Pré-sal e Amazônia para justificar acordo militar

Lula recebe Sarkozy e assina compra de 36 aviões de combate da França; pacote, que inclui submarinos e helicópteros, custará R$ 31,1 bi



Bernardo Mello Franco e Luiza Damé
BRASÍLIA

O presidente Luiz Inácio Lula da Silva confirmou ontem que o Brasil comprará 36 aviões de combate Rafale, da fabricante francesa Dassault. O anúncio foi feito ao lado do presidente francês, Nicolas Sarkozy, que veio ao país para fechar o negócio, estimado em R$ 7 bilhões, e ontem assistiu ao desfile de Sete de Setembro. A escolha encerra uma batalha comercial iniciada há 11 anos em torno do reaparelhamento da Força Aérea Brasileira (FAB). Foram derrotados os caças Gripen, da sueca Saab, e F-18, da americana Boeing. No total, o Brasil deve gastar R$ 31,1 bilhões em acordos com a França, incluindo a compra de submarinos e helicópteros.

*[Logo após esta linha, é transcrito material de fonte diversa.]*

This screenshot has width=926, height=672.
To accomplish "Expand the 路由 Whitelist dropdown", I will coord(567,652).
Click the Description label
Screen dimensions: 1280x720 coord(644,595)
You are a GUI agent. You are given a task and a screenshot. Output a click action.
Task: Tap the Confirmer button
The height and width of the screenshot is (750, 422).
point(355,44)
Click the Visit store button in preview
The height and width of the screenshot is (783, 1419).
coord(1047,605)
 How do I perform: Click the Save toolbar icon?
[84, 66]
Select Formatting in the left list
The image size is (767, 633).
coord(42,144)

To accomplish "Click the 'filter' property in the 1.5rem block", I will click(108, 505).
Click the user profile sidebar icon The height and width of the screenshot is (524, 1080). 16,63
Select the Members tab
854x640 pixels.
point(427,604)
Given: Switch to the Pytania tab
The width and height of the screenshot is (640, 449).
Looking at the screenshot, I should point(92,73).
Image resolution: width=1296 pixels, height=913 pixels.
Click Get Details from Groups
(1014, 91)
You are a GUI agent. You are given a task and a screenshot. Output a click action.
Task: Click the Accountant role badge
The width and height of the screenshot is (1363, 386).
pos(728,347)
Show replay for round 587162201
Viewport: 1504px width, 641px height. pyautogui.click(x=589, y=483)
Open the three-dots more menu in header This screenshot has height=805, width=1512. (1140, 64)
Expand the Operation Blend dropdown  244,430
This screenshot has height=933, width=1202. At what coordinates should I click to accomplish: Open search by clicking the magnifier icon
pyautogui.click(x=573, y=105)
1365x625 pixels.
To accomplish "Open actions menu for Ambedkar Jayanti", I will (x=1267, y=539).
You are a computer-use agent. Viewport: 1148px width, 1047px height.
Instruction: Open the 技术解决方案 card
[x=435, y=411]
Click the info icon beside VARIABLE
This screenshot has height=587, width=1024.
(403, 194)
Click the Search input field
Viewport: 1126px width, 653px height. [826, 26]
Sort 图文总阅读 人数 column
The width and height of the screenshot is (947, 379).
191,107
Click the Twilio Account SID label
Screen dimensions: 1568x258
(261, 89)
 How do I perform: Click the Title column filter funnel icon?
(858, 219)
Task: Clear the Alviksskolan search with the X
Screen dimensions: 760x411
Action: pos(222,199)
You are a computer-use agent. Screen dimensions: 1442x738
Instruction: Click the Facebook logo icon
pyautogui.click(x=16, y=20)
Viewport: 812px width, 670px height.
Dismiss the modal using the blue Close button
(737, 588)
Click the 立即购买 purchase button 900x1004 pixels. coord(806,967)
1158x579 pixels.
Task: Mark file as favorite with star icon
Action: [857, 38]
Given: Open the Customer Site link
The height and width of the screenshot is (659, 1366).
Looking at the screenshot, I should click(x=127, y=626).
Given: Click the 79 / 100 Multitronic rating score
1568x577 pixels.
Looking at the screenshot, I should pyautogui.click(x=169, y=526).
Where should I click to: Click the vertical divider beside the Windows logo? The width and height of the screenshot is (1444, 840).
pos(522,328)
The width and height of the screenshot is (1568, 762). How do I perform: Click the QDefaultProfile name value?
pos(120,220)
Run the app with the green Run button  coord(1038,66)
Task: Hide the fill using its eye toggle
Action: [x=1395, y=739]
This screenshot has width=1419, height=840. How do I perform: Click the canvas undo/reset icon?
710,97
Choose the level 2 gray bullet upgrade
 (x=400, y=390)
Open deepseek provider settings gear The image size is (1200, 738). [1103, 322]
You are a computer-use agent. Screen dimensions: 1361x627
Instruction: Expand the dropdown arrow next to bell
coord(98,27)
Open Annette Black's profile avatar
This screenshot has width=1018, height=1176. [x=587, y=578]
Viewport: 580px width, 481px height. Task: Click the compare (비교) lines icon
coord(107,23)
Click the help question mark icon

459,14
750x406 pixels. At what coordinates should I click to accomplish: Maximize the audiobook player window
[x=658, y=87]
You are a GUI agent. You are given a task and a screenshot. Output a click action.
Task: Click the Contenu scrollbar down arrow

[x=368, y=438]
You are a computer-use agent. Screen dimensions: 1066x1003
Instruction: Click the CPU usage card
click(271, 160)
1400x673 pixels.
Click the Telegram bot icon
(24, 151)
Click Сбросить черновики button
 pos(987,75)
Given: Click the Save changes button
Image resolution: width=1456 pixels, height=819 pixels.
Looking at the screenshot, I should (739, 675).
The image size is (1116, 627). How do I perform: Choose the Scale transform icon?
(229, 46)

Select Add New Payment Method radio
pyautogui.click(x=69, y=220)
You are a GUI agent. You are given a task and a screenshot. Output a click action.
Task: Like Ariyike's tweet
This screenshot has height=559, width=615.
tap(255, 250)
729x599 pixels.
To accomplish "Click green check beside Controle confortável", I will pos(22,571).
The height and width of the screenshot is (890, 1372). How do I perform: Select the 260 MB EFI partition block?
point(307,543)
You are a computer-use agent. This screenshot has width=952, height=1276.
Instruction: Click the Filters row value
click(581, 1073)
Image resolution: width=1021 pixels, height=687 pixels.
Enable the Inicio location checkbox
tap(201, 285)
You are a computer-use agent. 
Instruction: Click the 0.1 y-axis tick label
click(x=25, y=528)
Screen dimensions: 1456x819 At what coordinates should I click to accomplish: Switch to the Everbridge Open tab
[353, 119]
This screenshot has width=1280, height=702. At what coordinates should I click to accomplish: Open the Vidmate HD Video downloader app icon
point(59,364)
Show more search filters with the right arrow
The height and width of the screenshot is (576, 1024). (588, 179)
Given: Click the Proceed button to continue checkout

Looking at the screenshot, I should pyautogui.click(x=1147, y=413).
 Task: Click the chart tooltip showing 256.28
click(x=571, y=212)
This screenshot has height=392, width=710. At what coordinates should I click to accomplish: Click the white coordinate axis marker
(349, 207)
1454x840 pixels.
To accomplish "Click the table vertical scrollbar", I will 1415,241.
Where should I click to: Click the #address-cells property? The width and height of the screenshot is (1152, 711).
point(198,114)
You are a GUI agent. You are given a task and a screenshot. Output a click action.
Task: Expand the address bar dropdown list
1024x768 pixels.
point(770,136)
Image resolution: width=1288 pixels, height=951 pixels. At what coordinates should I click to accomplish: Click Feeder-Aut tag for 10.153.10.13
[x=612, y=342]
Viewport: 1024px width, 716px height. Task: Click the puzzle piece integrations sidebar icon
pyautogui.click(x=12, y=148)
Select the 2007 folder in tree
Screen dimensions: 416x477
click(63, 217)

Para justificar os altos investimentos em compras para as Forças Armadas, o presidente recorreu ao discurso nacionalista. Citou a descoberta das reservas de petróleo na camada do pré-sal e a necessidade de proteger as riquezas da Amazônia:

— O Brasil é um país que prima pela paz. Ao mesmo tempo, temos 300 milhões de hectares de terras na Amazônia que precisamos preservar.

E agora descobrimos outra riqueza que é o pré-sal. Deve sempre passar pela nossa cabeça a ideia de que o petróleo já foi motivo de muitas guerras, muitos conflitos. E o Brasil não quer guerra nem conflito.

Segundo Lula, os caças franceses foram escolhidos porque o país foi o único a se comprometer a transferir tecnologia aeronáutica para a FAB:

— Decidimos começar a negociação para a compra do Rafale. Para nós, o avião é importante, mas importante mesmo é ter a tecnologia para que possamos produzir esse avião no país. É isso que estamos negociando.

No fundo, o Brasil quer comprar um avião com a garantia de uso e transferência total da tecnologia.

“Queremos construir e vender juntos”

Como contrapartida à compra dos caças, Sarkozy anunciou a intenção do governo francês de ajudar a desenvolver e comprar dez unidades do futuro avião de transporte militar KC-390, a ser produzido no Brasil pela Embraer. O modelo deve substituir os antigos Hércules C-130 da Aeronáutica.

Os presidentes não anunciaram os custos dessa operação.

Segundo Lula, a assinatura dos acordos inaugura uma parceria militar estratégica, com a cooperação entre os dois países. Além da compra dos caças, o acordo militar com a França inclui R$ 19 bilhões com a construção de submarinos — quatro convencionais e um nuclear — e R$ 5,1 bilhões com a fabricação de 50 helicópteros.

— A França não quer só vender para o Brasil, e o Brasil não quer só vender para a França. Queremos pensar juntos, criar juntos e construir juntos. Se possível, vender juntos — disse, arrancando gargalhadas dos franceses.

Animado com o anúncio da compra dos caças, Sarkozy enalteceu os investimentos brasileiros na área militar e disse que o país pode se tornar o principal parceiro da França no setor:

— Um país forte é um país que pode se defender. Os grandes atores do mundo têm uma política de defesa ambiciosa. Se existe um país no mundo onde há espaço para a tecnologia francesa, é o Brasil. Compartilhar tecnologia não nos dá medo, porque o tempo da colonização já acabou.

Sorridente, Sarkozy se desmanchou em elogios a Lula, a quem chamou de amigo, líder e “homem especial”. Em entrevista ao lado de Lula no Palácio da Alvorada, o francês manifestou apoio ao Brasil em quase todas as frentes de batalha do Itamaraty, desde a luta por uma vaga no Conselho de Segurança da Organização das Nações Unidas até a candidatura do Rio para sediar as Olimpíadas de 2016.

— O mundo tem necessidade da liderança do presidente Lula, por seu amor pela África, suas convicções democráticas e pelo exemplo que ele representa com sua trajetória. Tenho orgulho de ser seu amigo — disse.

A novela dos caças se arrastava desde 1998, quando a Aeronáutica começou o projeto FX, no governo Fernando Henrique. O processo estava em fase final. Em 2003, com três dias no cargo, Lula suspendeu a licitação, na época orçada em US$ 700 milhões, para a compra de 12 aviões, dizendo que destinaria o dinheiro ao Fome Zero.

Em novembro de 2007, a Aeronáutica anunciou a retomada do programa, com o título de FX-2.